Members for the Arizona Senate Committee on Government will take up two bills Thursday which seek to amend state election laws, including one that would force county election officials to remove some inactive voters from the Permanent Early Voter List (PEVL).
Being on the PEVL ensures an Arizona voter is automatically mailed an early ballot -also referred to as an absentee ballot- for any election in which the voter is eligible to vote. A voter can then return their completed ballot by mail or drop it in an official ballot box on or before election day.
Most Arizona counties reported 60 to 80 percent of all votes cast in the 2020 General Election were mail-in ballots.
Sen.

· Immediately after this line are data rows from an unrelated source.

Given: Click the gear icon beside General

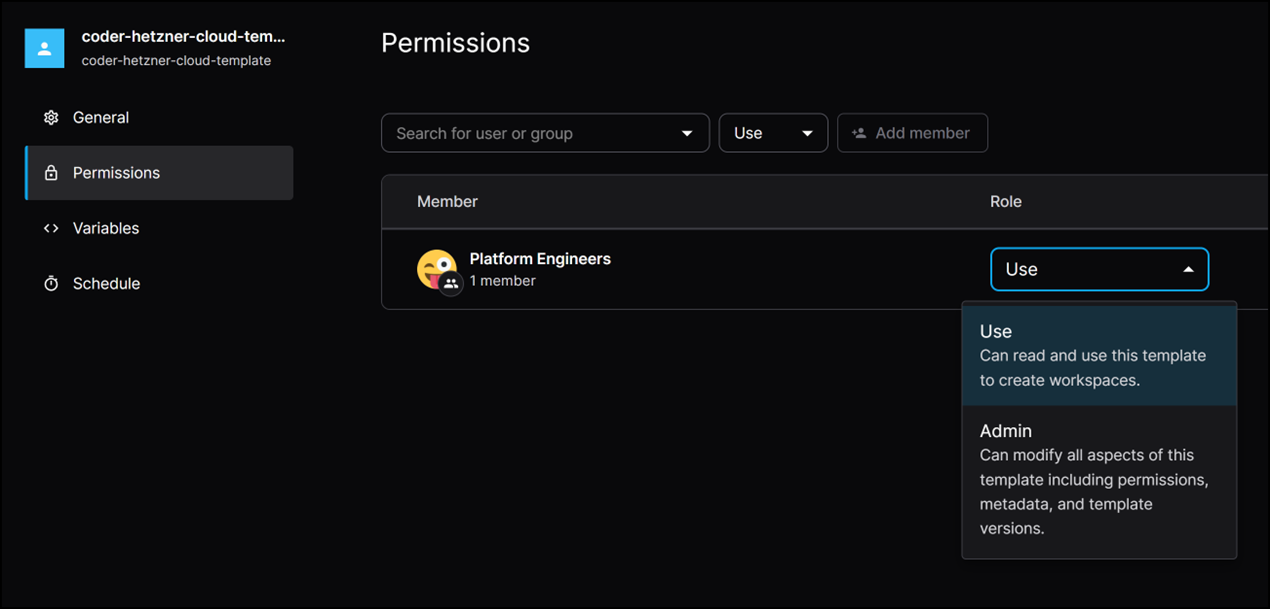Looking at the screenshot, I should (x=51, y=117).
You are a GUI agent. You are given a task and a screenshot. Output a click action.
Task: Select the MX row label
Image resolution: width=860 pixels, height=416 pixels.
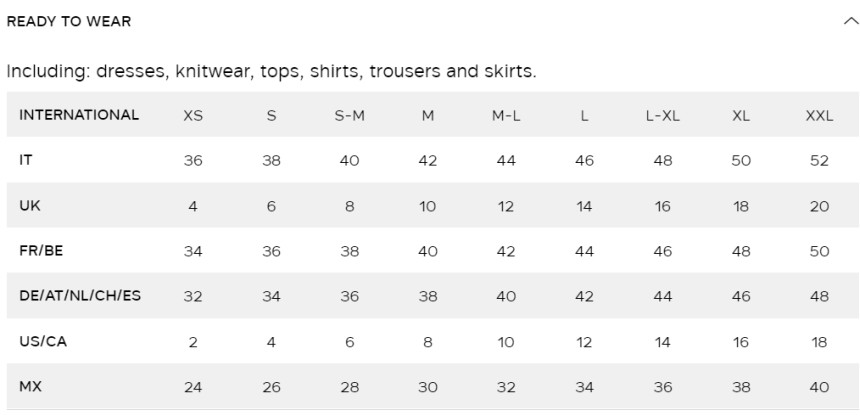(30, 386)
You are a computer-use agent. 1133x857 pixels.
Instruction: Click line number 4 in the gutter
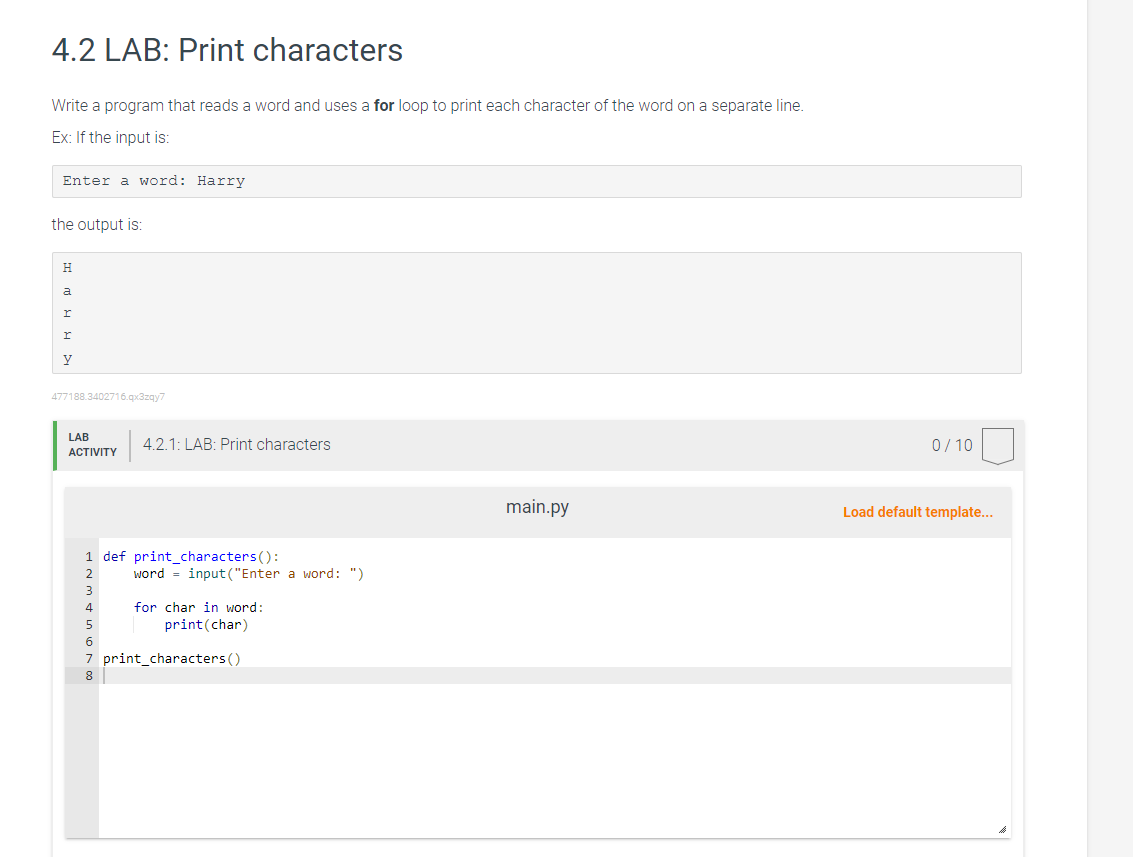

Michelle Ugenti-Rita (R-LD23) is seeking to amend Arizona Revised Statute 16-544 which governs eligibility for the PEVL. Her bill, SB1069, would require counties to cull their PEVL of certain voters who do not consistently utilize early balloting unless the voter completes and returns a special form.
The senator, who chairs the Senate Committee on Government, has been outspoken in her belief that changes are needed to Arizona’s election laws in order to restore voter confidence in the process. Her bill would help identify voters who no longer live in Arizona, are perhaps incarcerated, or who may even be deceased.
ARS §16-544 currently requires a voter to be dropped from the PEVL upon the voter’s written request or if the voter is no longer registered or eligible to vote. The county recorder will also remove a voter from the list if an early ballot mailing has been returned undeliverable and election officials have been unable to contact the voter.
According to the proposed bill, the county recorder or other elections officer would also be required to notify a voter of impending removal from the PEVL if the voter “fails to vote using an early ballot in both the primary election and the general election for two consecutive primary and general elections for which there was a federal, statewide or legislative race on the ballot.”
To remain on the PEVL, the voter would have to return the county’s notice within 30 days and provide their address, date of birth, and signature. There is no provision in SB1069 for allowing a voter to submit a signed letter with the same information.
Also on Thursday’s agenda for the senate committee meeting is SB1083, which seeks to amend ARS §16-661 governing when an automatic recount is mandated during a primary or general election.
Currently there are six trigger points for an automatic recount based on the type of office and the number of votes cast in a particular race. There are also several exemptions to automatic recounts, including elections for school district governing boards, community college district governing boards, fire district boards, fire district chiefs, fire district secretary-treasurers, other special district boards, and precinct committeemen.
But SB1083, sponsored by Ugenti-Rita as well, would remove the exemptions. It would also simplify the vote margin for when an automatic recount is triggered by doing away with five of the provisions. Instead, the bill would set an across-the-board automatic recount margin of one-half of one percent of the votes cast in a race.